(Material supplied Opens)
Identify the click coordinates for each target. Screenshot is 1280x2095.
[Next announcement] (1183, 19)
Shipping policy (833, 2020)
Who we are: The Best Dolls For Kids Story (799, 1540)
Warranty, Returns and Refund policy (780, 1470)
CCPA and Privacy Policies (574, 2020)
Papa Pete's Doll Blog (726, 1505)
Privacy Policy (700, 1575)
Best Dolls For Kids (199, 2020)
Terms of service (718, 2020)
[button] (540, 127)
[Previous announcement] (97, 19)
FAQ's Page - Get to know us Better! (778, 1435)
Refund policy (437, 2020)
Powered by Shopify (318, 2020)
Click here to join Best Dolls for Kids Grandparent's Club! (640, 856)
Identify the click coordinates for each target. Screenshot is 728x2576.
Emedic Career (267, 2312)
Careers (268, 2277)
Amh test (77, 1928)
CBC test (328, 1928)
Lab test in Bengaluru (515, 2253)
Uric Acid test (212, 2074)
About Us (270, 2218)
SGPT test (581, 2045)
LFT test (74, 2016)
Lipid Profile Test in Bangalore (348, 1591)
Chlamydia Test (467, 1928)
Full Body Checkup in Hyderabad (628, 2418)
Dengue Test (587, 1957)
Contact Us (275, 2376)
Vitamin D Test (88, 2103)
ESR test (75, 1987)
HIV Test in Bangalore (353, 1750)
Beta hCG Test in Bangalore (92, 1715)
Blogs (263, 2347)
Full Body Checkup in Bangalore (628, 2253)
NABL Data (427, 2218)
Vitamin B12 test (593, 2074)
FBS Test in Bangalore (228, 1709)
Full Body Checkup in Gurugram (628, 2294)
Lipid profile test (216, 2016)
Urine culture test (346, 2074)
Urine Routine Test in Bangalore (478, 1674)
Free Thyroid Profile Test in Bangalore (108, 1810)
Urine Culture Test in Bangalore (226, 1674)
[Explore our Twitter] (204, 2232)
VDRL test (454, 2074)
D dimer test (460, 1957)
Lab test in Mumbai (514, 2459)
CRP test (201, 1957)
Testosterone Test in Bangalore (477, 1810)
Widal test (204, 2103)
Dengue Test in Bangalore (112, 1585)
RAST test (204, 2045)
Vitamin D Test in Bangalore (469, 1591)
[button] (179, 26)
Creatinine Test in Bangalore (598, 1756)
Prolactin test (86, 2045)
(Material supplied Closes)
Please give the number of lines in the material above that contain the string "Vitamin", and nothing else.

Problem solution —
3